New international measures to further reduce illegal catches of bluefin tuna in the eastern Atlantic and the Mediterranean agreed at the annual meeting of the International Commission for the Conservation of Atlantic Tuna (ICCAT) will be incorporated into EU law after the approval of a report in the European Parliament. In a March 2011 ruling, the Court of the EU partially annulled the EU Regulation banning the fishing of bluefin tuna.
These new rules develop a new recovery plan for bluefin tuna will reinforce controls, including those related to transfers of tuna from nets to cages. Each caging operation will have to be video-recorded.
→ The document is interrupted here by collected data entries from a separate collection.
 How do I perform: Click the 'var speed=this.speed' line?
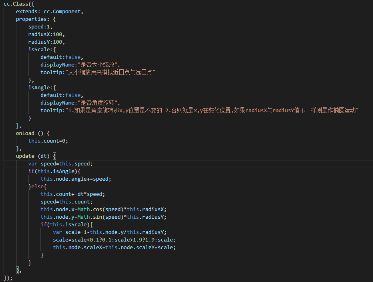60,163
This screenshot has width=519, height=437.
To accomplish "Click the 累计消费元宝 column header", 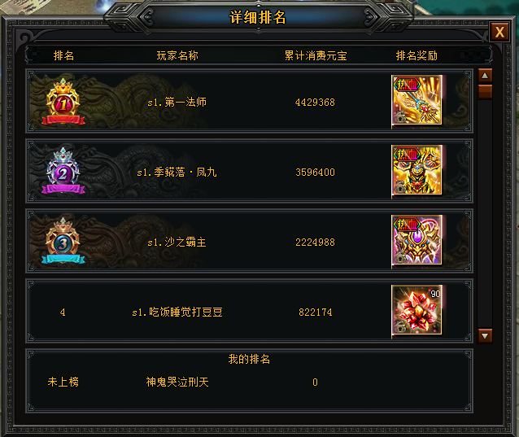I will (x=316, y=55).
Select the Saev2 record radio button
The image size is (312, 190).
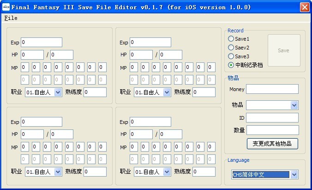231,48
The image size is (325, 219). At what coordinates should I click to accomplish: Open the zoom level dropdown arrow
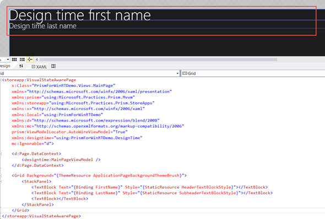(8, 59)
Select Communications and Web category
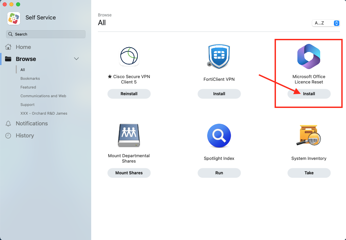346x240 pixels. click(43, 96)
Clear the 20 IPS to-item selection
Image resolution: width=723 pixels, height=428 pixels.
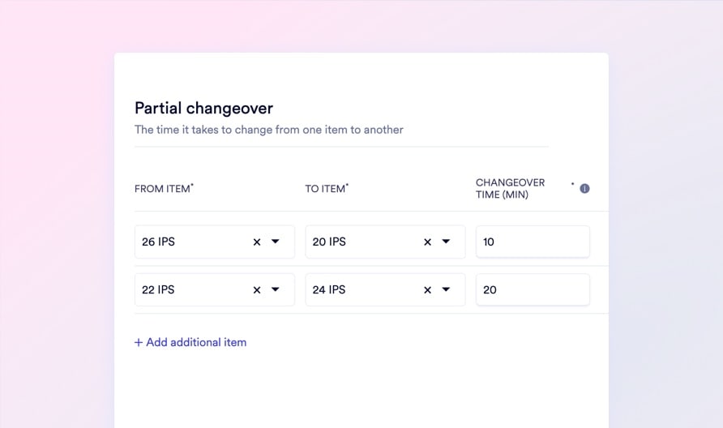pyautogui.click(x=428, y=242)
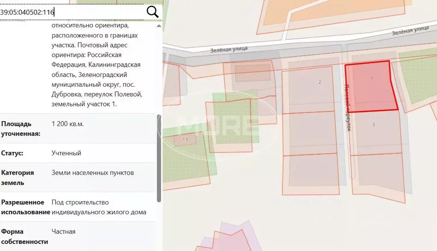
Task: Click the Категория земель row
Action: [78, 178]
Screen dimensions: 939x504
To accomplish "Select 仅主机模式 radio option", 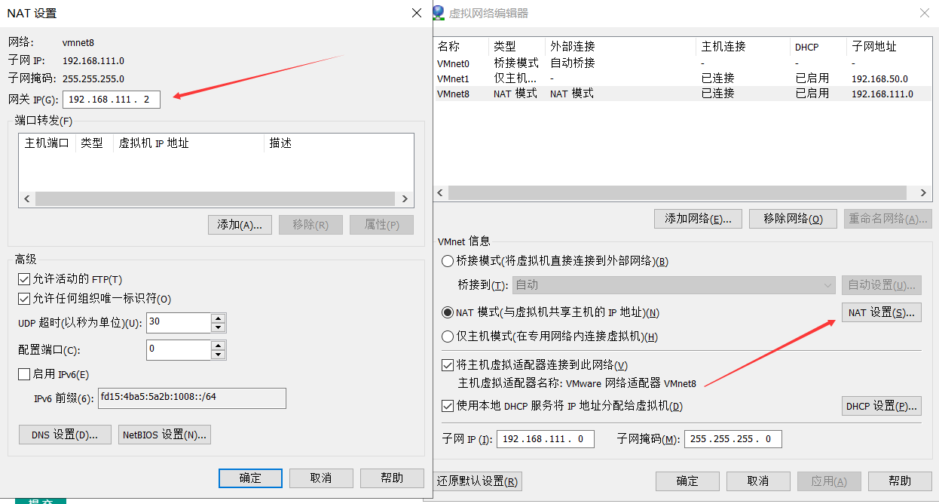I will 448,337.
If the number or weight of bluefin tuna is found by the regional observer to be more than 10% greater than that declared by the farm operator responsible for fattening the fish, the excess fish will have to be released. Under the new rules, Member States targeting bluefin tuna will have until the beginning of 2013 to bring their fishing fleets into line with the quota allocated to them. In 2010, Member States were obliged to eliminate only 25% of the discrepancy between their fishing capacity and their allocated quotas. This plan also reduces the international total allowable catches (TACs) of bluefin tuna from 13,500 tonnes to 12,900 tonnes. Accordingly, the TACs allocated to the EU were reduced from 7,113.15 in 2010 to 5,756.41 tonnes. This restriction already entered into force in 2011.
In addition, MEPs also approved the EU-Mozambique fisheries deal. The deal, which has applied provisionally since 1 February 2012, will remain in force until 31 January 2015. Under the deal the EU will pay Mozambique €980,000 per year: €520,000 for access to its waters and €460,000 to develop its fisheries policy. Moreover, the deal reduces the reference tonnage from 10,000 to 8,000 tonnes per year, but allows the ceiling to be raised if necessary. Accordingly, the number of EU vessels allowed to fish in these waters will be reduced from 89 to 75: 43 tuna seiners and 32 surface long-liners.